Against the combined weight of administrative inertia and Green fervor are scattered individuals or small, fragmented groups short of money and time (there are some 140 antiturbine campaigns in the United Kingdom), trying to galvanize local politicians and members of the public to fight for such life-enhancing intangibles as character, beauty, heritage, and quality of life. Even the recession has not yet stopped the march of the pillars and pylons—with Gordon Brown, like Barack Obama, trying to use investment in the green-energy sector as a means of kickstarting the economy. Including the Lincolnshire turbines enumerated above, a further 846 turbines are presently being erected, another 1,837 have been given planning consent, and planning permission is being sought for 3,244 more (British Wind Energy Association figures).

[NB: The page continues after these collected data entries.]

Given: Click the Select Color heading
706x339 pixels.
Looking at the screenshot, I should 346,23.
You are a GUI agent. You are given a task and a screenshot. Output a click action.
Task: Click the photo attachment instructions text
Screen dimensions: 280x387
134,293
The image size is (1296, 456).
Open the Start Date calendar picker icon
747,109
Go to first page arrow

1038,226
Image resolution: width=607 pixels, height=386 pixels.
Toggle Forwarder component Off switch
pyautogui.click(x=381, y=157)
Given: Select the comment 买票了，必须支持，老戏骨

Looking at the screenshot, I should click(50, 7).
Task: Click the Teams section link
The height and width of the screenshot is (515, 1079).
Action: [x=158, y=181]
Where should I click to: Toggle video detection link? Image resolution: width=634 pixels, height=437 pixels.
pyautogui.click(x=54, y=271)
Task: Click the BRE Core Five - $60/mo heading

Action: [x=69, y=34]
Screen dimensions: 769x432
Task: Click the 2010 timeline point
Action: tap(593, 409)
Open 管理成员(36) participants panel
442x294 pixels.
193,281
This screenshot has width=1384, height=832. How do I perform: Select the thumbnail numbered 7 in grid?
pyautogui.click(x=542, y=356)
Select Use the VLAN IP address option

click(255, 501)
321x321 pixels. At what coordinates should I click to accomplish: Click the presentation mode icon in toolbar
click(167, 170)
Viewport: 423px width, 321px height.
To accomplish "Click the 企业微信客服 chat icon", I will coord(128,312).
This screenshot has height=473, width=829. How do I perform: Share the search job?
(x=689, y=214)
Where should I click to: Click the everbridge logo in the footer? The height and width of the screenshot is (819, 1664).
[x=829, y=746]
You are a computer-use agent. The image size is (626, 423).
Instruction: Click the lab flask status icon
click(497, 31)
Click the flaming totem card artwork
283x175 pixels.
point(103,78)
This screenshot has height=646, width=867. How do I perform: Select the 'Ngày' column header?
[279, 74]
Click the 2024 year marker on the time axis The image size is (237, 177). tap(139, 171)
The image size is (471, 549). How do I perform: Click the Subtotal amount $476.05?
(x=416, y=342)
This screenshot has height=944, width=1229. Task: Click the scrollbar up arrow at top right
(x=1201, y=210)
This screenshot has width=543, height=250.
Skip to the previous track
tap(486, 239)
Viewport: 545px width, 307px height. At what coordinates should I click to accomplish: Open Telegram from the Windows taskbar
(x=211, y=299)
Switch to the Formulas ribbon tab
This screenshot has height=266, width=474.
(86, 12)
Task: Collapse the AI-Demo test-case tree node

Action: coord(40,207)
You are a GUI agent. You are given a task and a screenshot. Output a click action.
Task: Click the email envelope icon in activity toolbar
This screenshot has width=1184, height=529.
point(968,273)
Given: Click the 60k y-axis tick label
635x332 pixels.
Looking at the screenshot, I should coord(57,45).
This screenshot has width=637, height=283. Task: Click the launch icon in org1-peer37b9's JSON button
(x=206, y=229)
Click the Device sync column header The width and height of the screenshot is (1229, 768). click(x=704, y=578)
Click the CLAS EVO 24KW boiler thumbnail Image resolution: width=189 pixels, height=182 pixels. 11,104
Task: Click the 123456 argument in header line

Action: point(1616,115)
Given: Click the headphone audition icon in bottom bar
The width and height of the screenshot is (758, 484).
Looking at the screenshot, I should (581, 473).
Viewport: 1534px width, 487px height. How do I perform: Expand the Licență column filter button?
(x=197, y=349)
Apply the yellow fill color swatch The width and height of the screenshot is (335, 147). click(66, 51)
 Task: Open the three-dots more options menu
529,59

There are heartening counterdevelopments: increased emphasis on offshore rather than onshore turbines, greater professionalism and coordination of antiturbine groups, a new ten-meter-high turbine that is more efficient and less obtrusive, and developments in solar, tidal, and biomass technology that will soon make these commercially viable. The danger is that these longer-term solutions will arrive too late—and the lovely, lonely, taken-for-granted Lincolnshire Marsh will have drowned under a tsunami of towers before most people have even noticed it exists and is worthy of defense.